ブロガーがウェブログを「書き続ける』という行為を支えているのは、欲求→効用→満足という心理的過程であるという基本的なフローは同じであることがわかる。……読者からポジティブなフィードバックを獲得することは、さらにウェブログを書き続けようとする意欲を高め、ネガティブなフィードバックを頻繁に受けることは、多くの場合、その意欲を減衰させる方向にはたらいてしまう。
アクセス・コントロールは、情報を公開することが建前のインターネットとはなじまないように思われるかもしれない。しかし、特にウェブログのように個々人の生活や個人が得た情報、個人的な意見などを記録する場を不特定多数に無制限に公開しておくと、無用なトラブルに巻き込まれる危険性も皆無ではないのである。……一般的なウェブログ・ユーザーが本当に求めているのは、ツールとしていかに凝った機能をもっているかよりも、むしろシンプルな機能とコミュニティを楽しむための手軽なアクセス・コントロールなのかもしれない。
心理学者が書いたこのウェブログの本は、「人が書く」ということと「見せる」ということの根底にはたらいている仕組みをデータに基づいて明らかにしてくれるという点で、ひと味もふた味も違う。ウェブログに特有の現象だと思われていることが、インターネットの発展の歴史の中で、幾度となく繰り返されてきた現象と同型だということも説得的に書かれている。

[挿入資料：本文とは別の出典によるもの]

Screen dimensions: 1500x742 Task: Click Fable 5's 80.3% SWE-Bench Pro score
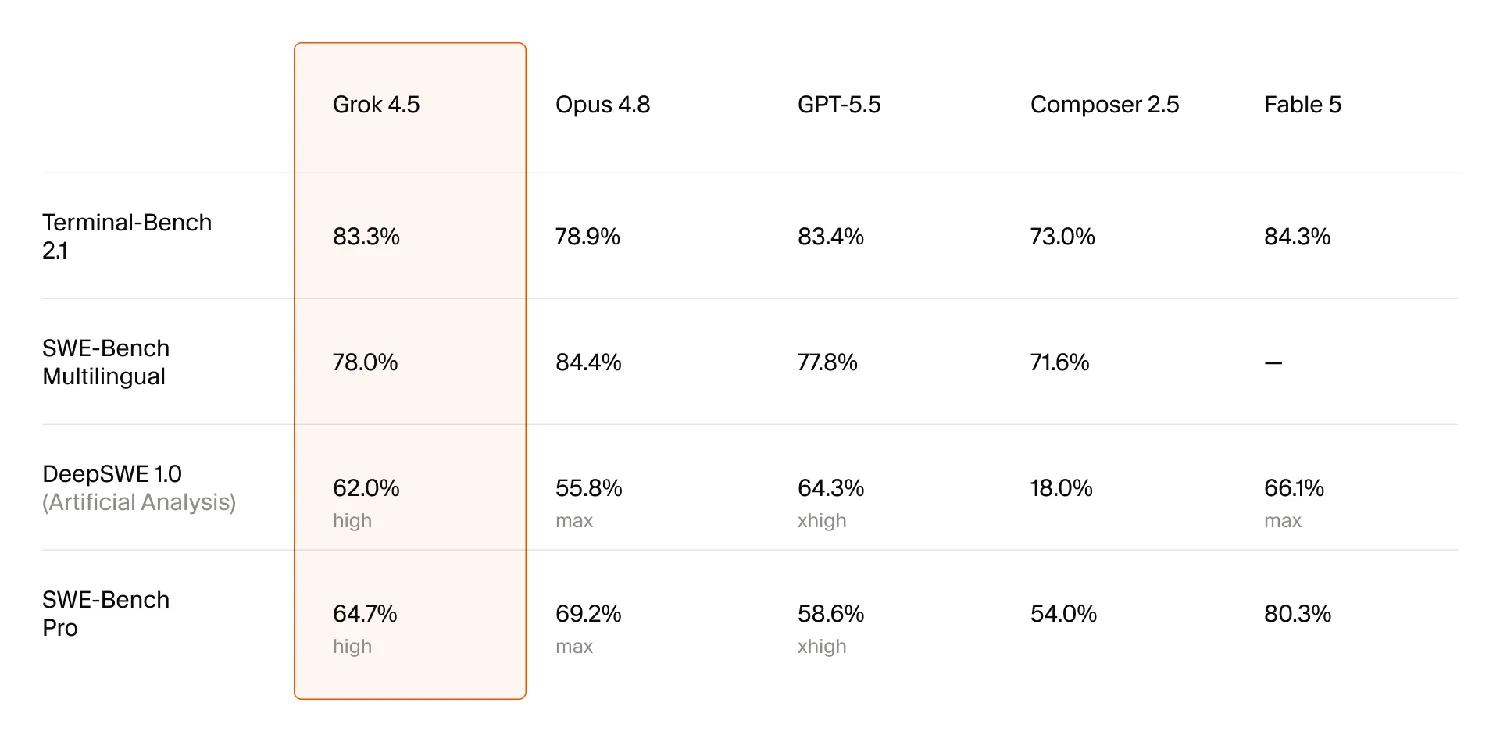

巻末に収められた「ウェブログの歩き方」は、ウェブログを読み書きしている人たちと、これからしようとしている人たちへの、ウィットあふれる文体でコンパクトに書かれた文章になっている。「インターネット・ウェブログ関連年表」もウェブログの歴史を振り返るのに便利。心理学に興味のない人でも、この部分だけで、この本を買う価値は十分にある。